The Arthritis Advisory Committee will meet on March 17 to decide whether to recommend a version of Janssen’s monoclonal antibody Remicade (infliximab) after the biosimilar was submitted to the US Food and Drug Administration (FDA) last year by Korean drugmaker Celltrion and its partner Hospira.
“Even though Celltrion is doing the filing, if approved by the FDA, Hospira will assume responsibility for sales of the medication in the US,” Hospira spokesperson Julie Ferguson told Biopharma-Reporter.com.
“We submitted a BLA filing on August 8, 2014 for CT-P13/biosimilar infliximab. Together we look forward to continuing our work with the FDA on the approval pathway for biosimilar infliximab, which will be reviewed by an FDA Advisory Committee in March.”

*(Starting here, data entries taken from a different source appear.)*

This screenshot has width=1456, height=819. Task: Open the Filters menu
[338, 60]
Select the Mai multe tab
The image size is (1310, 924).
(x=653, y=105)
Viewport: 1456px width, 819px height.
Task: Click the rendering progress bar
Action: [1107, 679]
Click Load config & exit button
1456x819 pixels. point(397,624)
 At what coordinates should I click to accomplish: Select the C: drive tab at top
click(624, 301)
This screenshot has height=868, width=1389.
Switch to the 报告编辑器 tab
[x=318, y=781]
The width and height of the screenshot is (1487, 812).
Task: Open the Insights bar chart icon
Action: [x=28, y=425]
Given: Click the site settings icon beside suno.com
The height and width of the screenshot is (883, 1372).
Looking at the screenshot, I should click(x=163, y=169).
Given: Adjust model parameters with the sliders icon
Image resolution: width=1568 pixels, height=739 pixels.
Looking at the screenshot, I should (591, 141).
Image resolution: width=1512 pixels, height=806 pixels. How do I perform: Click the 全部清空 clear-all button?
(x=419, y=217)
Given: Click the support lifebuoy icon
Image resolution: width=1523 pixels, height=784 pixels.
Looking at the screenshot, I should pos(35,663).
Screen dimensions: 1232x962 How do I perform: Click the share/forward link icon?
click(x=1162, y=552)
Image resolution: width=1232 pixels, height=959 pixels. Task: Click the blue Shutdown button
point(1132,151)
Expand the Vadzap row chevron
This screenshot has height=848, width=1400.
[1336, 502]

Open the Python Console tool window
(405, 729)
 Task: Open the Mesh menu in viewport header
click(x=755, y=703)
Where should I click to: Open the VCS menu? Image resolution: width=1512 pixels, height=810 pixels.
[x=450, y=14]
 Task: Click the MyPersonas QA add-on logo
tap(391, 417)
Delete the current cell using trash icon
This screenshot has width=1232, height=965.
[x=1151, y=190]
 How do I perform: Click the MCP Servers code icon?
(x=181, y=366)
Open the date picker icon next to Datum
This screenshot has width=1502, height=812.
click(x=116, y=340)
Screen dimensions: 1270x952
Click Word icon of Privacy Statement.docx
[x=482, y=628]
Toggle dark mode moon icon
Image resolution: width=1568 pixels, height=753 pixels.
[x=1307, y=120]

The two firms are co-developing eight mAb biosimilars, though the future of the collaboration will depend on Pfizer which, after announcing it had entered a definitive agreement to buy Hospira for $17bn last week, said it would be sitting down with Celltrion to discuss how the partnership fits in with Pfizer’s own biosimilar pipeline.
“Having seen firsthand the positive impact of biosimilars in other countries during the past seven years, we look forward to this Advisory Committee, and other future milestones, as we lead a new era of bringing more affordable biologic medicines to patients in the US,” Ferguson said.
The March meeting will be the second to assess a biosimilar in the US. In January, the FDA recommended Zarxio, a version of Amgen’s Neupogen (filgastrim), which was described by its manufacturer Sandoz as bringing the US “one step closer to delivering high-quality biosimilars to patients.”
However, some commentators have predicted more complex molecules like mAbs could face a tougher time achieving approval than the “relatively low-risk product” Zarxio which has been available in Europe since 2009 under the name Zarzio.
The US is playing catch-up with Europe, as Celltrion/ Hospira’s biosimilars were approved by the EMA in July 2013 under the names Remsima and Inflectra, respectively, and Ferguson said if the FDA approves the product, it should do so with the same “trade name Inflectra, and with the same International Nonproprietary Name (INN) – infliximab - as the reference product.
“This has been our experience in other regulated markets to date and leads to greater patient safety and less healthcare provider confusion.”
Hospira has echoed others, including Novartis, Mylan and the Generic Pharmaceutical Association (GPhA), by openly calling for biosimilars, once approved in the US, to share the same INN, while industry bodies such as BIO and PhRMA, plus proprietary biologic makers AbbVie and Genentech, have argued biosimilars should be uniquely named.